Copy out every line in the records below that contains the word "advanced".
····················
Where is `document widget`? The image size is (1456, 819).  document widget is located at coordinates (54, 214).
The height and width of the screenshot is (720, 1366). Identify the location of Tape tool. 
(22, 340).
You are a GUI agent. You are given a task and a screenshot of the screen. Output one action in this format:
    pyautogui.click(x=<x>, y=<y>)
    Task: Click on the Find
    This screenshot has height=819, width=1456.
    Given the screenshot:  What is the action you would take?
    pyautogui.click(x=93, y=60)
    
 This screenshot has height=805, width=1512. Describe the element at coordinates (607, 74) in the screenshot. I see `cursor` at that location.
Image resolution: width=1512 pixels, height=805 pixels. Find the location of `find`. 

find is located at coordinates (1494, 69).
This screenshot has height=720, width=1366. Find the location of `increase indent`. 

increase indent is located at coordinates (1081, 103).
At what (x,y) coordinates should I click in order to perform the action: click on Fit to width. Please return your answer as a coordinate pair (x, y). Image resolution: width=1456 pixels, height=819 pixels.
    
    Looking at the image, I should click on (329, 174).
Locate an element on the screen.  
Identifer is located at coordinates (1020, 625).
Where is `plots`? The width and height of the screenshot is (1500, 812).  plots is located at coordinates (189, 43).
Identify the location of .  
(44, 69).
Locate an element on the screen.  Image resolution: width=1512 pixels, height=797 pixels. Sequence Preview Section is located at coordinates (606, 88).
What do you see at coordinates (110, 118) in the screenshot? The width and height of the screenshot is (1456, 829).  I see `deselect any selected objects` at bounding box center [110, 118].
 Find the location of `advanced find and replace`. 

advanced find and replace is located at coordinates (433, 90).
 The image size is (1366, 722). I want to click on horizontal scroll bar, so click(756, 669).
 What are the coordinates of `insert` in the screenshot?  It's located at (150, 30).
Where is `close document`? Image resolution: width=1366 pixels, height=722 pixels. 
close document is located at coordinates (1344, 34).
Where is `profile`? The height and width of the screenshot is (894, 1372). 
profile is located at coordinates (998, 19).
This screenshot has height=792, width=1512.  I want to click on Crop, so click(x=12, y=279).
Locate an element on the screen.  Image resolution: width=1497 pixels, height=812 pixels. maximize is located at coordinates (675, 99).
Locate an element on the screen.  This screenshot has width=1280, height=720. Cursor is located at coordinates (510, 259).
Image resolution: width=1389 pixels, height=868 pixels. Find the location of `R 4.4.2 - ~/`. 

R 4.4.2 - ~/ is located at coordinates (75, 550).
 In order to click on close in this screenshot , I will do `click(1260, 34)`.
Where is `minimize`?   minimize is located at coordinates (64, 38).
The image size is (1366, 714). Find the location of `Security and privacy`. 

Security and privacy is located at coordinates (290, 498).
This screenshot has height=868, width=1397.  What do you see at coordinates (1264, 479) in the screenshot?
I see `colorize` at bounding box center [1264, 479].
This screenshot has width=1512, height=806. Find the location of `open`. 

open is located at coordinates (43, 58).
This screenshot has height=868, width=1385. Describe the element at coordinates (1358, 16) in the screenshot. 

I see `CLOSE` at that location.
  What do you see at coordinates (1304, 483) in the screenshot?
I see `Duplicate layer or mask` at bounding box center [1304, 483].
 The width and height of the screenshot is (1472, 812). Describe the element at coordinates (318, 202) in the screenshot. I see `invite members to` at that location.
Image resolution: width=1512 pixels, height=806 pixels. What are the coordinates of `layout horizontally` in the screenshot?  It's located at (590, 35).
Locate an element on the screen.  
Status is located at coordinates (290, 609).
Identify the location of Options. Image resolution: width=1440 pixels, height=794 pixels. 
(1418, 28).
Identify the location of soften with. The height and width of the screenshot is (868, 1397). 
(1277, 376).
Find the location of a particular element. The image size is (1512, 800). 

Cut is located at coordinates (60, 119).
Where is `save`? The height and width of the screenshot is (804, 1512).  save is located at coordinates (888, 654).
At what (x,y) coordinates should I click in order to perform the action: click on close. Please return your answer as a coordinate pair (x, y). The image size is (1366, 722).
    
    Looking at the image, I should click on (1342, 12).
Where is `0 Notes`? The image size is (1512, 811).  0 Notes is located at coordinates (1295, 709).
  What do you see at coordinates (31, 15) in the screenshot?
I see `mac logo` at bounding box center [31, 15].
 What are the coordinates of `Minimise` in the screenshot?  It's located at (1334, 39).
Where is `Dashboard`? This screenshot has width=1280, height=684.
····················
## Result
 Find the location of `advanced find and replace`. 
advanced find and replace is located at coordinates (433, 90).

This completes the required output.